Dla odmiany dzień wcześniej kurs spadł o 12 proc. Co może tłumaczyć tak duże zmiany? – Z punktu widzenia spółki nie ma żadnych nowych informacji mogących uzasadniać ostatnie wahania ceny naszych akcji – mówi Paweł Gricuk, prezes Petrolinvestu.

Powodów do ogromnych zmian notowań nie widzą też analitycy i maklerzy. W ich ocenie walorami spółki handlują przede wszystkim gracze indywidualni, którzy liczą na szybkie zyski i często przy podejmowaniu decyzji inwestycyjnych kierują się emocjami.

– Petrolinvest to papier dla inwestorów o silnych nerwach. Jest kompletnie nieprzewidywalny. Możliwe są na nim zarówno silne zwyżki, jak i spadki – twierdzi Artur Sulejewski, makler Noble Securities. Dodaje, że każdy, kto inwestuje w akcje Petrolinvestu, musi brać pod uwagę ogromne ryzyko straty.
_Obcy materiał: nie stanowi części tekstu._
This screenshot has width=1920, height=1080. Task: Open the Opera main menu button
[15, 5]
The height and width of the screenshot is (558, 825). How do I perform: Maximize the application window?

Jest ono tym bardziej realne, że kurs znajduje się na razie w długookresowym trendzie spadkowym. Nie zmienia to faktu, że czasami pojawia się silny wzrost ceny, tak jak miało to miejsce po podaniu na początku marca informacji o pozyskaniu przez spółkę pieniędzy z Europejskiego Banku Odbudowy i Rozwoju. Chodziło o 50 mln dolarów (ponad 140 mln zł) na prace poszukiwawczo-wydobywcze w Kazachstanie.

Po tej informacji, w ciągu kilku sesji kurs Petrolinvestu podwoił się, osiągając poziom 42,9 zł. To jednak wciąż za mało dla długoterminowych inwestorów, którzy kupowali akcje w zeszłym roku za ponad 50 zł lub w 2008 r. za ponad 300 zł i wciąż je trzymają.